Filter this material down to the lines that hold "target", copying each one.

(The input begins)

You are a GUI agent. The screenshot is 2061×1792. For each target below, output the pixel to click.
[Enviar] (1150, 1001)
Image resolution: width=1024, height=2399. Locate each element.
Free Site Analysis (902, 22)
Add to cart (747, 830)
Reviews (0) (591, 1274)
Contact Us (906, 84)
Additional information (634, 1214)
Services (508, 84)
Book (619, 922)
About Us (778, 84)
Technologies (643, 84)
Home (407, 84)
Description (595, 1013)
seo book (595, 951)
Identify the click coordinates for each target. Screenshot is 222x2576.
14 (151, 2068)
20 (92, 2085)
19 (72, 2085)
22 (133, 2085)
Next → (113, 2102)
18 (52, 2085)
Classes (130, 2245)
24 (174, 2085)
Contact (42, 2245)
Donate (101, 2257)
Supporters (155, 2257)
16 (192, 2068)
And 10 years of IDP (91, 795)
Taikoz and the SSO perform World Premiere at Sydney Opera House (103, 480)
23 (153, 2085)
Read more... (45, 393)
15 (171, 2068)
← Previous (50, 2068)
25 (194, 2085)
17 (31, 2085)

(The input ends)

Solution:
You are a GUI agent. The screenshot is 2061×1792. For each target below, output the pixel to click.
Identify the click coordinates for each target. Screenshot is 222x2576.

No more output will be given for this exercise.